L’interesse delle istituzioni
I principali rappresentanti del Governo Regionale e Nazionale, premier Giorgia Meloni compresa, hanno effettuato sopralluogo sul territorio. La promessa è quella di interventi celeri e che riescano a compensare i gravi danni subiti dalla popolazione. “Il fatto che le istituzioni siano venute a Niscemi fa ben sperare – sottolinea Giuseppe Cinquerrui -. Certo, i cento milioni messi a disposizioni per le tre regioni colpite dal ciclone Harry sono spiccioli. Solo la Sicilia ha un miliardo e mezzo di danni. Chiaramente ci vorranno altri fondi. Sono contento che la presidente Meloni sia venuta in Sicilia di persona. Almeno si è potuta rendere conto di quanto era grande l’emergenza“.
Il messaggio agli haters sui social
Un evento di proporzioni imponenti, di cui sta parlando tutto il Paese. Tuttavia, alcuni haters non hanno frenato la lingua neppure di fronte ad una tragedia come quella occorsa a Niscemi. Fatto su cui sofferma l’attenzione di Giuseppe Cinquerrui. “Già in alcuni scritti del ‘700 e dell’800 si parlava di terreno argilloso. Guardando al passato recente, penso alla frana del 1997 o a quella del 2016. E’ chiaro che stiamo parlando di un territorio che presenta criticità. Bisogna intervenire in tal senso. Non capisco i commenti di alcune persone del Nord Italia che attaccano chi ha perso la casa. Se non c’è solidarietà nazionale in momenti come questo, quando ci deve essere? Quanti paese del Nord sono stati costruiti in territori a rischi idrogeologico? Basta fare una ricerca e si trovano casi di allagamenti o di crolli. Qualcuno, prima di parlare, dovrebbe riflettere ed evitare di dire certe idiozie“.
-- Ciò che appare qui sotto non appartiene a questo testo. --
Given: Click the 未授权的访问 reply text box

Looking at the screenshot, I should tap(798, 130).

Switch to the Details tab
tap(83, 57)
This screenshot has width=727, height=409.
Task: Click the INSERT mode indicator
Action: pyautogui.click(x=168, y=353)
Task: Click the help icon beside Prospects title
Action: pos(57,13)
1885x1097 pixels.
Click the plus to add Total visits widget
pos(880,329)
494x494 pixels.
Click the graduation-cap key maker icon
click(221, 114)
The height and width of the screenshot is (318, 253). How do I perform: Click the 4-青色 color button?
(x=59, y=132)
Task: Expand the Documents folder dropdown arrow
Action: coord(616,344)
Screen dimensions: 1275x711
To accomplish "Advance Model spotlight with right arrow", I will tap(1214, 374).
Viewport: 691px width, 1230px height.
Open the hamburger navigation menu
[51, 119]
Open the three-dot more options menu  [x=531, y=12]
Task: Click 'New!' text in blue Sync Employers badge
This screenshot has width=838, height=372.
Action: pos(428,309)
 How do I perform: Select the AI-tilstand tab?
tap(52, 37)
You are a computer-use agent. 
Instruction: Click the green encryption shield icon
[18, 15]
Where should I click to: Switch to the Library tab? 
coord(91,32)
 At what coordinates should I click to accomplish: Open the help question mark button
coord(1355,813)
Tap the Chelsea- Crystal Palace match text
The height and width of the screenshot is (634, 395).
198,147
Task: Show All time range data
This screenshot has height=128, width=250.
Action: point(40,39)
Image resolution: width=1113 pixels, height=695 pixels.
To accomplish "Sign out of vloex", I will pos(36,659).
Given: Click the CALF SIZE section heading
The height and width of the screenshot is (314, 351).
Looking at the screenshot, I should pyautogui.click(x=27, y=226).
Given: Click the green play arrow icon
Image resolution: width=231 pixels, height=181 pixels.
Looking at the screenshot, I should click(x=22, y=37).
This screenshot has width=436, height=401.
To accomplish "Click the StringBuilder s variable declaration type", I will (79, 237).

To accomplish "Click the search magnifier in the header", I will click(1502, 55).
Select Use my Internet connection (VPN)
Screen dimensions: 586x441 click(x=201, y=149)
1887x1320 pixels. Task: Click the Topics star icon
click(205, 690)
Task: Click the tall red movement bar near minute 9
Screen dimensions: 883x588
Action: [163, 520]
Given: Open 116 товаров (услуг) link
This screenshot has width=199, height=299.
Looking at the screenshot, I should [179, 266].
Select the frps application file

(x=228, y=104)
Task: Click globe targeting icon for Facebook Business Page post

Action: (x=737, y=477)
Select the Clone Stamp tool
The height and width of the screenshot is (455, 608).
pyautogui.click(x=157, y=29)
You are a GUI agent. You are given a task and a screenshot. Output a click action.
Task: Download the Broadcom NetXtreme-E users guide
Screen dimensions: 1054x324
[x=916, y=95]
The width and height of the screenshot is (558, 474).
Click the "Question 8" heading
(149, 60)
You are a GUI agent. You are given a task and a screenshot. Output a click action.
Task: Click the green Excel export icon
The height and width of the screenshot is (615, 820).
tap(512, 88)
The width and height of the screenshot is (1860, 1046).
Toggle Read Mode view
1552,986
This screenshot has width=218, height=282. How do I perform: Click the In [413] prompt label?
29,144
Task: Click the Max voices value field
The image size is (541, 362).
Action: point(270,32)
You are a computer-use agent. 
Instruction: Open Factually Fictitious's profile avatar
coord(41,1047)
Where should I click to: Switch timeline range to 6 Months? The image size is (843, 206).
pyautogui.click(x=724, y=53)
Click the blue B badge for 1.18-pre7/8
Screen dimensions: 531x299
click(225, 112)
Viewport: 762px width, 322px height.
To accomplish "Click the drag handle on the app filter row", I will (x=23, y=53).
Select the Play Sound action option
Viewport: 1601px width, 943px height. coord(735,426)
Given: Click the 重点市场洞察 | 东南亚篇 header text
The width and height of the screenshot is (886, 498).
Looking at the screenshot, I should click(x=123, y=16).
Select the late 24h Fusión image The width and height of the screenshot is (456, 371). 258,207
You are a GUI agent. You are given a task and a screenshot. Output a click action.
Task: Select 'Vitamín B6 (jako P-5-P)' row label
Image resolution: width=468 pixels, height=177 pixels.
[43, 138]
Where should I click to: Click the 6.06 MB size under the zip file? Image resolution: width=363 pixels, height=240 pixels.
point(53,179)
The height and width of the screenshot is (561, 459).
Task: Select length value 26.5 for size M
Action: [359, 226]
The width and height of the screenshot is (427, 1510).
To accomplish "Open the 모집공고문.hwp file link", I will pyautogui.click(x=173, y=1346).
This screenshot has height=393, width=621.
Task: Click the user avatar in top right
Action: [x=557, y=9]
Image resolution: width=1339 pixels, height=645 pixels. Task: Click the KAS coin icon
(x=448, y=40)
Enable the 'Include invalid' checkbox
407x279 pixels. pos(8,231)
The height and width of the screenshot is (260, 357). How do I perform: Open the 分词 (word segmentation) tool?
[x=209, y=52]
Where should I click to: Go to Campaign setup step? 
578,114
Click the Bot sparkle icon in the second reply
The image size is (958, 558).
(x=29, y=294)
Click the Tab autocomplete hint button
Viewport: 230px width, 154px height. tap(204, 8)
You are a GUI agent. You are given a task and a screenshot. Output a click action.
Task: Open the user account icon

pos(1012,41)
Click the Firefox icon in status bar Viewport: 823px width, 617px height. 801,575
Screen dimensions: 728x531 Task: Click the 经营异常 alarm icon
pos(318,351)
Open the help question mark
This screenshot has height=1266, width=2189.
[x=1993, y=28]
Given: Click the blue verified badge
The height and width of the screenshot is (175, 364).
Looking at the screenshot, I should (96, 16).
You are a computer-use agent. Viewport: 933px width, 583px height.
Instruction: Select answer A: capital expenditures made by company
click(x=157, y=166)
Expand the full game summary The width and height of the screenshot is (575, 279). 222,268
Il futuro e le speranze di rinascita
La testa è già proiettata al futuro. Bisognerà ricostruire. Bisognerà farlo in fretta. Non solo a Niscemi, ma in tutti i territori colpiti dal ciclone Harry. Fatto su cui l’imprenditore siciliano rivolge un chiaro appello alle istituzioni. “Non ci lascino da soli. Questa frana deve essere l’occasione per far rinascere questo territorio. La città di Niscemi lo merita. Abbiamo una produzione di carciofi importante e sviluppata a livello internazionale. Io stesso ho fondato un brand su questo business. E’ un’area che ha dato tanto all’agricoltura. Si può pensare di trasformare Niscemi in un centro d’interesse, in un punto di resilienza. Il paese deve essere ricostruito. Se dalla frana si riuscisse a far rinascere il paese, sarebbe un segnale per tutta l’Europa. Bisogna fare le cose per bene. Non bisogna agire da “politici” ma da statisti, pensando alle future generazioni“.